* [EXERCISE AIM]:
Could you repeat the records shown below exactly as written?

(Dataset excerpts)
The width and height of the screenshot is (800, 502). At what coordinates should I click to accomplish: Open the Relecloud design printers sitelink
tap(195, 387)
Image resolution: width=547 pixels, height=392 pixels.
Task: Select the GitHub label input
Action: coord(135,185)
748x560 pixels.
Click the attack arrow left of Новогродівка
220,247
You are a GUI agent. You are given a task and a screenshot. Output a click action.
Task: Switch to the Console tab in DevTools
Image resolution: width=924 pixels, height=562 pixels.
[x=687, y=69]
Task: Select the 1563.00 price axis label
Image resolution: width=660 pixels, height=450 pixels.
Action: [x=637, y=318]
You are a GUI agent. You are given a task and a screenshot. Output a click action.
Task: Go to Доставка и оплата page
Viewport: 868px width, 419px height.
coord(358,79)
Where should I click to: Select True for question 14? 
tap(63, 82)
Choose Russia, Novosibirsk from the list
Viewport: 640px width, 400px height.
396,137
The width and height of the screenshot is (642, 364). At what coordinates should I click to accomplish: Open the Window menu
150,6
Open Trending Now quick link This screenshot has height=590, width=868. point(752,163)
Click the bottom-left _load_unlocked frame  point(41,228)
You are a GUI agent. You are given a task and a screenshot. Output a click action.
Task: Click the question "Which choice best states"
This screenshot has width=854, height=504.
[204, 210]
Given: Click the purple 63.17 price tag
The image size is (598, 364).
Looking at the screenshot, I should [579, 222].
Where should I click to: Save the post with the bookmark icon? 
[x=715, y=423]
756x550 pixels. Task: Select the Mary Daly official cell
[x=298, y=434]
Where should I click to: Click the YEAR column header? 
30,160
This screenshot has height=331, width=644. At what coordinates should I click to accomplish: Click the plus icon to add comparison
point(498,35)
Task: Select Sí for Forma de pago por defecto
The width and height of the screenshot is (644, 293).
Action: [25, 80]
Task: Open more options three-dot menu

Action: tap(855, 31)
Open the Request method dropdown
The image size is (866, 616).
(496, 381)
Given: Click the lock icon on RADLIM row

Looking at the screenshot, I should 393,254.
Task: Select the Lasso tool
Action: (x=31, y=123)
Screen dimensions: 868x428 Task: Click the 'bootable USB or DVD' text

* [OUTPUT OF THE TASK]:
The width and height of the screenshot is (800, 502). At what coordinates should I click to accomplish: Open the Relecloud design printers sitelink
tap(195, 387)
Image resolution: width=547 pixels, height=392 pixels.
Task: Select the GitHub label input
Action: coord(135,185)
748x560 pixels.
Click the attack arrow left of Новогродівка
220,247
You are a GUI agent. You are given a task and a screenshot. Output a click action.
Task: Switch to the Console tab in DevTools
Image resolution: width=924 pixels, height=562 pixels.
[x=687, y=69]
Task: Select the 1563.00 price axis label
Image resolution: width=660 pixels, height=450 pixels.
Action: [x=637, y=318]
You are a GUI agent. You are given a task and a screenshot. Output a click action.
Task: Go to Доставка и оплата page
Viewport: 868px width, 419px height.
coord(358,79)
Where should I click to: Select True for question 14? 
tap(63, 82)
Choose Russia, Novosibirsk from the list
Viewport: 640px width, 400px height.
396,137
The width and height of the screenshot is (642, 364). At what coordinates should I click to accomplish: Open the Window menu
150,6
Open Trending Now quick link This screenshot has height=590, width=868. point(752,163)
Click the bottom-left _load_unlocked frame  point(41,228)
You are a GUI agent. You are given a task and a screenshot. Output a click action.
Task: Click the question "Which choice best states"
This screenshot has width=854, height=504.
[204, 210]
Given: Click the purple 63.17 price tag
The image size is (598, 364).
Looking at the screenshot, I should [579, 222].
Where should I click to: Save the post with the bookmark icon? 
[x=715, y=423]
756x550 pixels. Task: Select the Mary Daly official cell
[x=298, y=434]
Where should I click to: Click the YEAR column header? 
30,160
This screenshot has height=331, width=644. At what coordinates should I click to accomplish: Click the plus icon to add comparison
point(498,35)
Task: Select Sí for Forma de pago por defecto
The width and height of the screenshot is (644, 293).
Action: [25, 80]
Task: Open more options three-dot menu

Action: tap(855, 31)
Open the Request method dropdown
The image size is (866, 616).
(496, 381)
Given: Click the lock icon on RADLIM row

Looking at the screenshot, I should 393,254.
Task: Select the Lasso tool
Action: (x=31, y=123)
Screen dimensions: 868x428 Task: Click the 'bootable USB or DVD' text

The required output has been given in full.